Russ read from The Moment Under The Moment, a self-deprecating humour enhancing his gnomic spell. He deflected questions about what he really meant, intimating that the work could speak for itself more authoritatively than its author would; but he offered a real revelation about drafting: over five years’ work on Riddley Walker he’d written, but not used, something like 500 pages.

I was truly struck by this intimation of ruthless craft. Over 12 compulsive months I’d been rapt in a novel of my own: with barely a quarter of the planned story fleshed into coherence, its dénouement still lay at least 500,000 words in the future. Oppressed by its ghastly accretion of detail – it was provisionally entitled The Minutiad – I’d taken to condensing each section that took shape, tightening sentences the way a curtain-maker tugs on rufflette tape. Now my text hung in densely unappealing swags, nothing like that afternoon’s readings, which had floated like lace curtains, translucent, holey… Hobanesque.

During the book-signing I sought Russ’s benediction, and he laid a kindly hand on my arm, saying “Bless you, my son,” in quiet unsurprise. Could this shaman’s touch help me take my putative readers on leaps of fictive faith, side-stepping the morass of circumstantial trivia that purported to make The Minutiad convincing? Many of the Moment stories we’d just heard dispensed with ‘convincing’ altogether, voicing readers’ qualms pre-emptively: “The whisky didn’t run out of the back of [the skeleton’s] jaw, it just disappeared”. Russ let things be what they wanted to be, and skipped to places he wanted us to be: “You can walk into any of these pictures…”

But such gaps need daring; addicted to joining up tiny dots of inspiration via acres of perspiration, I needed to complete a long draft before I could sling out my 500 pages. So I slogged on, recalling how Hoban himself – despite the unbeatable lightness of his short stories – indulged in weighty specifics when necessary. His novels were an index of poets, philosophers and painters, with streetscapes so real you could read the manhole covers; if London Transport ever lost their underground map, they could reconstruct it from his writings…

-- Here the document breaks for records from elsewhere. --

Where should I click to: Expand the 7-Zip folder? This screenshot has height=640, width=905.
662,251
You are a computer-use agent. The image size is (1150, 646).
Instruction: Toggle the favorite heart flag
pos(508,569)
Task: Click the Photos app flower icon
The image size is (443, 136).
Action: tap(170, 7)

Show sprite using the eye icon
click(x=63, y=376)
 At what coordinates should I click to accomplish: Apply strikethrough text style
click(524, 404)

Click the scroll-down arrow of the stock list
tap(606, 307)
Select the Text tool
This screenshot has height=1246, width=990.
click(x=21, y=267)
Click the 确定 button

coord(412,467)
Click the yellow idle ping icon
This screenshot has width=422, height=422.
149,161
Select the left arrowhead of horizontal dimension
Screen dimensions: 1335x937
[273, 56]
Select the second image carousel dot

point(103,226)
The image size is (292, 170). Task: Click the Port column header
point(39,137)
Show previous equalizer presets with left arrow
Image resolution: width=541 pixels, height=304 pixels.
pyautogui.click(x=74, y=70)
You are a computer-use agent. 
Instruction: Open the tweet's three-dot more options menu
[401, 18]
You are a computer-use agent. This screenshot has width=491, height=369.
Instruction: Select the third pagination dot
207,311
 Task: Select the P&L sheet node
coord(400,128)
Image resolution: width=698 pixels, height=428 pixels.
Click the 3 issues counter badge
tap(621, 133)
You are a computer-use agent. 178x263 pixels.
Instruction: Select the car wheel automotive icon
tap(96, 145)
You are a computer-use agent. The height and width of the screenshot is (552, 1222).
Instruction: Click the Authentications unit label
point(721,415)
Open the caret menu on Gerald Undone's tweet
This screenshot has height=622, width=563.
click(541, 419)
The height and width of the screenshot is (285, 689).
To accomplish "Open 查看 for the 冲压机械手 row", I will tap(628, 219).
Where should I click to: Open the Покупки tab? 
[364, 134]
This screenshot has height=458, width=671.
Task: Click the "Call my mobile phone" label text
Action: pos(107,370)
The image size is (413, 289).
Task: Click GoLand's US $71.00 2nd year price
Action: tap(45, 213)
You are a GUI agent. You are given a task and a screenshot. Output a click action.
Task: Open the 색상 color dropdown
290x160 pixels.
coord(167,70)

Journeying, route-finding, they’re all-important in Hoban: the gaps between places generate longing, humour, blackness. Those tube-journeys take us from bright place to place via flickering darkness, an underground cinema whose interstitial black outweighs the story-images. Even an overground train becomes a movie in Turtle Diary, where Neaera’s sky is “successively framed by each window as the carriages passed […] The windows passing, the blue remained”.

And his train-rides commonly end at galleries or museums: not just time-freezers, but also places to continue that journey between illuminated scenes, finding ourselves in the narrative that’s implicit in the gaps. Amid this Babel of “continuous conversation […] between everything around us and us”, Russ attunes us to off-net broadcasts, inscrutable Krakenspeak, the wordlessness of Redon or Chopin. His work reaches for “a place where the unwordable happens off the page”, whereas my Minutiad strove to cram everything on the page. Constructing its world atom-by-atom, I’d disregarded The Raven’s “tiny dancing giants” who slowly become a world, through their own, unmanipulated nature.

So I eventually listened to the dots I’d been joining, and they were whispering “Maybe No World is Best”. If you can’t do gaps, leave it to the lacemakers. Oh huge relief, to realise that I could honourably quit quicksandpapering! My process needed no product other than this trip behind the curtain, illuminating what was admirable in a true writer. A decade on, even the key to my locked Word files is forgotten.

In the beginning was the word: before that, wordlessness. And we who can’t gain access to the wordlessness should be seeking to bless the man who can, not vice versa. I am humbly proud to take this 80th-birthday opportunity of thanking Russell Hoban for continuing to keep us so richly sustained by the unwordability that his many writings have taught us to value. Long may he reign!

Roland Clare is a retired English teacher from Bristol. Once a travelling musician, he still gigs and writes (his through-composed musical The Mystery of Mary Celeste features the Kraken). He records with The Palers’ Project, edits Beyond the Pale, and contributes to The Spoonbill Generator.